Each entry below must be repeated word for word.
── INPUT DATA ──
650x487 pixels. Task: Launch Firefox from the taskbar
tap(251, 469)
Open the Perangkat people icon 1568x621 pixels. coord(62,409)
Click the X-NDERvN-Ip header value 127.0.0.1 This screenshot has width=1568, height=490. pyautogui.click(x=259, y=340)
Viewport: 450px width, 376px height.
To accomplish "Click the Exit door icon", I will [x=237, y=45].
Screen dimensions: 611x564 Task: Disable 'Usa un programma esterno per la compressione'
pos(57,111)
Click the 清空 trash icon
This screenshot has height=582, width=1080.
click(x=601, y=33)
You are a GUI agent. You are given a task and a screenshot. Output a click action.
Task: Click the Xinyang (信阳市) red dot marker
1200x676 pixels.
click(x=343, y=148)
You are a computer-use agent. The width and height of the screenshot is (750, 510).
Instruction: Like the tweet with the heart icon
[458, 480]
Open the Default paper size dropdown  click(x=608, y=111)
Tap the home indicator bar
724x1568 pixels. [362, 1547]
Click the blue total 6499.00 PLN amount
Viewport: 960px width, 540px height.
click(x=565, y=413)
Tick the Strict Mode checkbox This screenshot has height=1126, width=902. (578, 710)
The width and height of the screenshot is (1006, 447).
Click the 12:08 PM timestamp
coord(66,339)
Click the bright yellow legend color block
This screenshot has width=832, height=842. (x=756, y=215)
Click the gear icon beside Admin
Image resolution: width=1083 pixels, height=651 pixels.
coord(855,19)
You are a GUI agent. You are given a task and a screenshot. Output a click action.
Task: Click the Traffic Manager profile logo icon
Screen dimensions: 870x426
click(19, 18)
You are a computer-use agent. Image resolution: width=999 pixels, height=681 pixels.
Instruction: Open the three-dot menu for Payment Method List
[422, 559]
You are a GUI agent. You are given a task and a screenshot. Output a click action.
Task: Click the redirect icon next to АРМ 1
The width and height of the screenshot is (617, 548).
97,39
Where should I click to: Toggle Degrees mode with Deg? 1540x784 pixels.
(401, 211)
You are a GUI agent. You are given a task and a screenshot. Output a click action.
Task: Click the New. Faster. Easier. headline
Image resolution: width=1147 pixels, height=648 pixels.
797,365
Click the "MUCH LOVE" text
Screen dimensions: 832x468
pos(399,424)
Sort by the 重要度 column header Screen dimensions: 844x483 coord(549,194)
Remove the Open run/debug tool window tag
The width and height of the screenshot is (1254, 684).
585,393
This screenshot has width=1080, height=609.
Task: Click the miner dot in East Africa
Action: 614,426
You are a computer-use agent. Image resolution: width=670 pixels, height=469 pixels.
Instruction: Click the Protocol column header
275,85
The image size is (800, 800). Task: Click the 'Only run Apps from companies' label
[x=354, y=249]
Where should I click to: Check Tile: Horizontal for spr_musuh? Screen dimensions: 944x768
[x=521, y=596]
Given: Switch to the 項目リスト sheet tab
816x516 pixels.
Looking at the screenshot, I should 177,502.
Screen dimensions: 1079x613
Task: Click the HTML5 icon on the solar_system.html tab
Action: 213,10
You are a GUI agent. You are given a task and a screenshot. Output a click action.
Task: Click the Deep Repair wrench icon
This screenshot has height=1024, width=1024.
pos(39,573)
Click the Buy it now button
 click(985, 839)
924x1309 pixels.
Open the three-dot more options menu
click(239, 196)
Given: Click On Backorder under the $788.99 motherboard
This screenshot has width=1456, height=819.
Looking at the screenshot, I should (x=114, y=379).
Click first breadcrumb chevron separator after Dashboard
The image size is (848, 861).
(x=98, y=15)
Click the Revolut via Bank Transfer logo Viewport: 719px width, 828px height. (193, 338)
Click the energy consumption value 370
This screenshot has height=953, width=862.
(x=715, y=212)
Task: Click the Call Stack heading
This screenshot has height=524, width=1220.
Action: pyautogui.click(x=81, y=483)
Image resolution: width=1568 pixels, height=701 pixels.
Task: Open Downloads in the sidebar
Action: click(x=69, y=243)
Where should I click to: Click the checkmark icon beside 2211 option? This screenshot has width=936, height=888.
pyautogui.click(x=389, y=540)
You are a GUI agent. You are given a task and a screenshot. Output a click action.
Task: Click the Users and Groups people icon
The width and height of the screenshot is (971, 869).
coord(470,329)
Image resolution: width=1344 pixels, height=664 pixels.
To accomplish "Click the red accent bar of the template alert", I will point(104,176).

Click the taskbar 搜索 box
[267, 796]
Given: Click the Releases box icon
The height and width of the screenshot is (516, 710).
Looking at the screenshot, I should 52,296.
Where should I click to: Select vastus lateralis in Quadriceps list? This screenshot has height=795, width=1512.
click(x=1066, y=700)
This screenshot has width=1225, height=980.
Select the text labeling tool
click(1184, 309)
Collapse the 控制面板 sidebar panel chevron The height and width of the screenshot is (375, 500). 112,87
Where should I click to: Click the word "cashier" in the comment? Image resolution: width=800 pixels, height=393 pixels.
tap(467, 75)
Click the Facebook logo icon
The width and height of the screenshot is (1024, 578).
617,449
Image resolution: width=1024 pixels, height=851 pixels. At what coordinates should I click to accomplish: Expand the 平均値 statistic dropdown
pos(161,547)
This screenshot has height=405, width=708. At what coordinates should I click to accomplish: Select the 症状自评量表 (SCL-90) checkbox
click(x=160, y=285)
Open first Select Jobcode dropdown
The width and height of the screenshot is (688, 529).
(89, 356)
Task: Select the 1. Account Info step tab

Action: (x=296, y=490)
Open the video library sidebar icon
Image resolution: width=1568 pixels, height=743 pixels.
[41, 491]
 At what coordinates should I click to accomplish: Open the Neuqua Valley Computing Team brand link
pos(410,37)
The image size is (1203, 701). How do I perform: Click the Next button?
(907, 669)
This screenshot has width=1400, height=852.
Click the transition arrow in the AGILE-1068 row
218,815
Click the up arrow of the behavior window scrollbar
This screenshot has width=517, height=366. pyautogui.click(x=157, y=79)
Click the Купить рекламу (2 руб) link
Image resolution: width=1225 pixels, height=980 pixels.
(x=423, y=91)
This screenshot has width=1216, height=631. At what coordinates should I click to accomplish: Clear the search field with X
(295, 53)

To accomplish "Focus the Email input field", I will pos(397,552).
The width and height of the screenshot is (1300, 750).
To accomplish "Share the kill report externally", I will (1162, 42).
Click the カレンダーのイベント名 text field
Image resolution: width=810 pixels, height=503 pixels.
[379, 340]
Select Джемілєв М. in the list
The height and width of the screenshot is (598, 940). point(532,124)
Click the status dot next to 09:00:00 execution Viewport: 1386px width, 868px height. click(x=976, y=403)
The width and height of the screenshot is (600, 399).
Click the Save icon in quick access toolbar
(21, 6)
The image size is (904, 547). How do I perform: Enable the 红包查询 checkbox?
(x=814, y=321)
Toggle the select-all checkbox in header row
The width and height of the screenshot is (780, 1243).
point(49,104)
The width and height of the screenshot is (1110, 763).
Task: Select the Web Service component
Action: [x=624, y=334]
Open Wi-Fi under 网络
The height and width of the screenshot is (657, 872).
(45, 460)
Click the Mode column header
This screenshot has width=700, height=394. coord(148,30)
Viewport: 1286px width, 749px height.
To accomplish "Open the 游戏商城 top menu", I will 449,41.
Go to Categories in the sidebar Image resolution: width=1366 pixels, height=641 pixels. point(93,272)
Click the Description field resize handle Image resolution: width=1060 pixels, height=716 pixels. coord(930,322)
───
» **RESULT FOR THIS TASK**:
650x487 pixels. Task: Launch Firefox from the taskbar
tap(251, 469)
Open the Perangkat people icon 1568x621 pixels. coord(62,409)
Click the X-NDERvN-Ip header value 127.0.0.1 This screenshot has width=1568, height=490. pyautogui.click(x=259, y=340)
Viewport: 450px width, 376px height.
To accomplish "Click the Exit door icon", I will [x=237, y=45].
Screen dimensions: 611x564 Task: Disable 'Usa un programma esterno per la compressione'
pos(57,111)
Click the 清空 trash icon
This screenshot has height=582, width=1080.
click(x=601, y=33)
You are a GUI agent. You are given a task and a screenshot. Output a click action.
Task: Click the Xinyang (信阳市) red dot marker
1200x676 pixels.
click(x=343, y=148)
You are a computer-use agent. The width and height of the screenshot is (750, 510).
Instruction: Like the tweet with the heart icon
[458, 480]
Open the Default paper size dropdown  click(x=608, y=111)
Tap the home indicator bar
724x1568 pixels. [362, 1547]
Click the blue total 6499.00 PLN amount
Viewport: 960px width, 540px height.
click(x=565, y=413)
Tick the Strict Mode checkbox This screenshot has height=1126, width=902. (578, 710)
The width and height of the screenshot is (1006, 447).
Click the 12:08 PM timestamp
coord(66,339)
Click the bright yellow legend color block
This screenshot has width=832, height=842. (x=756, y=215)
Click the gear icon beside Admin
Image resolution: width=1083 pixels, height=651 pixels.
coord(855,19)
You are a GUI agent. You are given a task and a screenshot. Output a click action.
Task: Click the Traffic Manager profile logo icon
Screen dimensions: 870x426
click(19, 18)
You are a computer-use agent. Image resolution: width=999 pixels, height=681 pixels.
Instruction: Open the three-dot menu for Payment Method List
[422, 559]
You are a GUI agent. You are given a task and a screenshot. Output a click action.
Task: Click the redirect icon next to АРМ 1
The width and height of the screenshot is (617, 548).
97,39
Where should I click to: Toggle Degrees mode with Deg? 1540x784 pixels.
(401, 211)
You are a GUI agent. You are given a task and a screenshot. Output a click action.
Task: Click the New. Faster. Easier. headline
Image resolution: width=1147 pixels, height=648 pixels.
797,365
Click the "MUCH LOVE" text
Screen dimensions: 832x468
pos(399,424)
Sort by the 重要度 column header Screen dimensions: 844x483 coord(549,194)
Remove the Open run/debug tool window tag
The width and height of the screenshot is (1254, 684).
585,393
This screenshot has width=1080, height=609.
Task: Click the miner dot in East Africa
Action: 614,426
You are a computer-use agent. Image resolution: width=670 pixels, height=469 pixels.
Instruction: Click the Protocol column header
275,85
The image size is (800, 800). Task: Click the 'Only run Apps from companies' label
[x=354, y=249]
Where should I click to: Check Tile: Horizontal for spr_musuh? Screen dimensions: 944x768
[x=521, y=596]
Given: Switch to the 項目リスト sheet tab
816x516 pixels.
Looking at the screenshot, I should 177,502.
Screen dimensions: 1079x613
Task: Click the HTML5 icon on the solar_system.html tab
Action: 213,10
You are a GUI agent. You are given a task and a screenshot. Output a click action.
Task: Click the Deep Repair wrench icon
This screenshot has height=1024, width=1024.
pos(39,573)
Click the Buy it now button
 click(985, 839)
924x1309 pixels.
Open the three-dot more options menu
click(239, 196)
Given: Click On Backorder under the $788.99 motherboard
This screenshot has width=1456, height=819.
Looking at the screenshot, I should (x=114, y=379).
Click first breadcrumb chevron separator after Dashboard
The image size is (848, 861).
(x=98, y=15)
Click the Revolut via Bank Transfer logo Viewport: 719px width, 828px height. (193, 338)
Click the energy consumption value 370
This screenshot has height=953, width=862.
(x=715, y=212)
Task: Click the Call Stack heading
This screenshot has height=524, width=1220.
Action: pyautogui.click(x=81, y=483)
Image resolution: width=1568 pixels, height=701 pixels.
Task: Open Downloads in the sidebar
Action: click(x=69, y=243)
Where should I click to: Click the checkmark icon beside 2211 option? This screenshot has width=936, height=888.
pyautogui.click(x=389, y=540)
You are a GUI agent. You are given a task and a screenshot. Output a click action.
Task: Click the Users and Groups people icon
The width and height of the screenshot is (971, 869).
coord(470,329)
Image resolution: width=1344 pixels, height=664 pixels.
To accomplish "Click the red accent bar of the template alert", I will point(104,176).

Click the taskbar 搜索 box
[267, 796]
Given: Click the Releases box icon
The height and width of the screenshot is (516, 710).
Looking at the screenshot, I should 52,296.
Where should I click to: Select vastus lateralis in Quadriceps list? This screenshot has height=795, width=1512.
click(x=1066, y=700)
This screenshot has width=1225, height=980.
Select the text labeling tool
click(1184, 309)
Collapse the 控制面板 sidebar panel chevron The height and width of the screenshot is (375, 500). 112,87
Where should I click to: Click the word "cashier" in the comment? Image resolution: width=800 pixels, height=393 pixels.
tap(467, 75)
Click the Facebook logo icon
The width and height of the screenshot is (1024, 578).
617,449
Image resolution: width=1024 pixels, height=851 pixels. At what coordinates should I click to accomplish: Expand the 平均値 statistic dropdown
pos(161,547)
This screenshot has height=405, width=708. At what coordinates should I click to accomplish: Select the 症状自评量表 (SCL-90) checkbox
click(x=160, y=285)
Open first Select Jobcode dropdown
The width and height of the screenshot is (688, 529).
(89, 356)
Task: Select the 1. Account Info step tab

Action: (x=296, y=490)
Open the video library sidebar icon
Image resolution: width=1568 pixels, height=743 pixels.
[41, 491]
 At what coordinates should I click to accomplish: Open the Neuqua Valley Computing Team brand link
pos(410,37)
The image size is (1203, 701). How do I perform: Click the Next button?
(907, 669)
This screenshot has width=1400, height=852.
Click the transition arrow in the AGILE-1068 row
218,815
Click the up arrow of the behavior window scrollbar
This screenshot has width=517, height=366. pyautogui.click(x=157, y=79)
Click the Купить рекламу (2 руб) link
Image resolution: width=1225 pixels, height=980 pixels.
(x=423, y=91)
This screenshot has width=1216, height=631. At what coordinates should I click to accomplish: Clear the search field with X
(295, 53)

To accomplish "Focus the Email input field", I will pos(397,552).
The width and height of the screenshot is (1300, 750).
To accomplish "Share the kill report externally", I will (1162, 42).
Click the カレンダーのイベント名 text field
Image resolution: width=810 pixels, height=503 pixels.
[379, 340]
Select Джемілєв М. in the list
The height and width of the screenshot is (598, 940). point(532,124)
Click the status dot next to 09:00:00 execution Viewport: 1386px width, 868px height. click(x=976, y=403)
The width and height of the screenshot is (600, 399).
Click the Save icon in quick access toolbar
(21, 6)
The image size is (904, 547). How do I perform: Enable the 红包查询 checkbox?
(x=814, y=321)
Toggle the select-all checkbox in header row
The width and height of the screenshot is (780, 1243).
point(49,104)
The width and height of the screenshot is (1110, 763).
Task: Select the Web Service component
Action: [x=624, y=334]
Open Wi-Fi under 网络
The height and width of the screenshot is (657, 872).
(45, 460)
Click the Mode column header
This screenshot has width=700, height=394. coord(148,30)
Viewport: 1286px width, 749px height.
To accomplish "Open the 游戏商城 top menu", I will 449,41.
Go to Categories in the sidebar Image resolution: width=1366 pixels, height=641 pixels. point(93,272)
Click the Description field resize handle Image resolution: width=1060 pixels, height=716 pixels. coord(930,322)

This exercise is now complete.